*** Block opens ***

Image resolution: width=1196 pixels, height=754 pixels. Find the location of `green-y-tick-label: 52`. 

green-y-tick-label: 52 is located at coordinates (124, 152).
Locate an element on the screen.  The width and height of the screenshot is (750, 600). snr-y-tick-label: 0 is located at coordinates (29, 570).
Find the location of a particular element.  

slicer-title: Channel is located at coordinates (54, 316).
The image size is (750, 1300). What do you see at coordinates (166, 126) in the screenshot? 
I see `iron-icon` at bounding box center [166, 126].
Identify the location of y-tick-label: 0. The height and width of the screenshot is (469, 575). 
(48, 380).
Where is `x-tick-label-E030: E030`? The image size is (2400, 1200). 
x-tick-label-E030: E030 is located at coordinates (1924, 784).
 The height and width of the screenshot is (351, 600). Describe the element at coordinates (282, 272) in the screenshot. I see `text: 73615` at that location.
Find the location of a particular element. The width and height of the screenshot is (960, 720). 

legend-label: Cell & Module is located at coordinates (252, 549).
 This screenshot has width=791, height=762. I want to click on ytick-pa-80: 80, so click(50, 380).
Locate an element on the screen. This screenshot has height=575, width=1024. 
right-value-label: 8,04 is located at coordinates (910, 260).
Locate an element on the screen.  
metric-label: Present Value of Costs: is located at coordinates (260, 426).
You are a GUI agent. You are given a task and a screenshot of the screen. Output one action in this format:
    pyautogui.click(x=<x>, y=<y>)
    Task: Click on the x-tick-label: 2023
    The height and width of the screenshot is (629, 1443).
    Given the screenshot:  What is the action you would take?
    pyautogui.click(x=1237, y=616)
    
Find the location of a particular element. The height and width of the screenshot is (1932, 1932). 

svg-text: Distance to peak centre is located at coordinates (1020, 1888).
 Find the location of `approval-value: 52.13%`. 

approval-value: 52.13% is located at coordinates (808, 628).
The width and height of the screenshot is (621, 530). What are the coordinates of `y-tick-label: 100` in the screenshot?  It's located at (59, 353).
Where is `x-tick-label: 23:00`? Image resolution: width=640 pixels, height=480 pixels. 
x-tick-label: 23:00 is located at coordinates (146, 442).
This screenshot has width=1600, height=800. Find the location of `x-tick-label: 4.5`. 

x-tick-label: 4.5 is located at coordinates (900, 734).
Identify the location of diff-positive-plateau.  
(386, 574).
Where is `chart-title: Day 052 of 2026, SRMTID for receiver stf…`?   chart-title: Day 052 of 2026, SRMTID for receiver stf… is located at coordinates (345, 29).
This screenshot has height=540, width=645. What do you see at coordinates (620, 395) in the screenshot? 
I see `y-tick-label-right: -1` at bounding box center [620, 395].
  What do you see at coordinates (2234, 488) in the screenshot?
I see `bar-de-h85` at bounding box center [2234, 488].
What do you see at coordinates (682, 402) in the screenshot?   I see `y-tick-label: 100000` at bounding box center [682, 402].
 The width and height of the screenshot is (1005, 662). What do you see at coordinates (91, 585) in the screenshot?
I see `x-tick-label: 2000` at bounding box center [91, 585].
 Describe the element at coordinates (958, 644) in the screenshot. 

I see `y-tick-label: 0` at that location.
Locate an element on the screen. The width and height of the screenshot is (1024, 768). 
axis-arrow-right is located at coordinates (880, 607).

*** Block closes ***

- WHAT THE TASK ASKS: Reproduce verbatim the lines above, from the line containing "pixels, height=480 pixels." through the final line of the records, both ends included.

- OUTPUT:
Where is `x-tick-label: 23:00`? Image resolution: width=640 pixels, height=480 pixels. 
x-tick-label: 23:00 is located at coordinates (146, 442).
This screenshot has width=1600, height=800. Find the location of `x-tick-label: 4.5`. 

x-tick-label: 4.5 is located at coordinates (900, 734).
Identify the location of diff-positive-plateau.  
(386, 574).
Where is `chart-title: Day 052 of 2026, SRMTID for receiver stf…`?   chart-title: Day 052 of 2026, SRMTID for receiver stf… is located at coordinates (345, 29).
This screenshot has height=540, width=645. What do you see at coordinates (620, 395) in the screenshot? 
I see `y-tick-label-right: -1` at bounding box center [620, 395].
  What do you see at coordinates (2234, 488) in the screenshot?
I see `bar-de-h85` at bounding box center [2234, 488].
What do you see at coordinates (682, 402) in the screenshot?   I see `y-tick-label: 100000` at bounding box center [682, 402].
 The width and height of the screenshot is (1005, 662). What do you see at coordinates (91, 585) in the screenshot?
I see `x-tick-label: 2000` at bounding box center [91, 585].
 Describe the element at coordinates (958, 644) in the screenshot. 

I see `y-tick-label: 0` at that location.
Locate an element on the screen. The width and height of the screenshot is (1024, 768). 
axis-arrow-right is located at coordinates (880, 607).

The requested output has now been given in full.